On competition, Oelrich said, “It’s not just local competition. They are local partners to us in many ways,” citing collaborations with local biotech companies and academic institutions, including Tsinghua University and Peking University. Bayer has said it has built long-term ties with both universities and has supported more than 100 joint research projects in China.

Bayer is also emphasizing open innovation in China rather than relying primarily on out-licensing deals. Together, Bayer Co.Lab China and the Bayer E-Town Open Innovation Center form a "dual innovation engine," Oelrich said, where one focuses on early discovery and entrepreneurship, and the other integration and translation across the biopharmaceutical value chain.

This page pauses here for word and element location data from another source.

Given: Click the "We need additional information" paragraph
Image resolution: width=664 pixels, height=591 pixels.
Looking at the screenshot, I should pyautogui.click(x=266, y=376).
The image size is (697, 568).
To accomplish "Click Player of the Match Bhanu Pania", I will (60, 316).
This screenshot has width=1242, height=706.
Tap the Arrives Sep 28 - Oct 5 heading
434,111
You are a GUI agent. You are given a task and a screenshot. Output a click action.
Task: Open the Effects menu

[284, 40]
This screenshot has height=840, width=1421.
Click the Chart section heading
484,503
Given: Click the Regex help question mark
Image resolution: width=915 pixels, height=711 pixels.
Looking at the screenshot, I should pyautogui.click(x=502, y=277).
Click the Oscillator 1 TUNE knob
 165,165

In March, Bayer welcomed Abalone Bio, bringing the number of startups at Bayer Co.Lab China to 12 in just over a year, underscoring its vitality as a global biotech innovation hub, he added, referring to Bayer Co.Lab Shanghai’s role in connecting Chinese biotech firms with Bayer’s global expertise and investor networks. Bayer’s Beijing-based Bayer E-Town Open Innovation Center, which opened last November, is intended to connect innovation originating in China with global development pathways at an earlier stage.

Artificial intelligence is another pillar of the effort. Bayer is integrating AI across its research and development value chain and is targeting a 40 percent improvement in research and development productivity by 2030. “We continue to invest with a clear focus on early-stage science and breakthrough technologies, including digital health and AI-enabled drug discovery, where China has developed very strong capabilities and where global collaboration is essential,” Oelrich said.

Across the industry, however, financial benefits from AI-led efficiency gains remain uneven, reflecting uncertainty about how quickly such improvements can translate into measurable returns.

Pipeline: Key Assets for China and Beyond

Bayer’s near-term growth outlook is anchored in five main assets: darolutamide, finerenone, acoramidis, elinzanetant, and asundexian. Among them, asundexian is viewed as an important late-stage candidate. The factor XIa inhibitor recently completed a Phase III trial in secondary stroke prevention, showing reduced recurrent ischemic stroke. The compound has also received fast-track designation from the US Food and Drug Administration.

That profile could be especially relevant in China, where stroke incidence remains high, helping doctors to change the standard of care to prevent recurring strokes while also limiting bleeding when added to antiplatelet therapy. “That is exactly the trade-off physicians have been struggling with in this field for decades,” Oelrich said.

Darolutamide and finerenone continue to support Bayer’s existing commercial base, both with established or expanding positions in China. Other assets are at different stages of development and market penetration, reflecting a broader shift in product mix rather than a simple volume-driven rebound.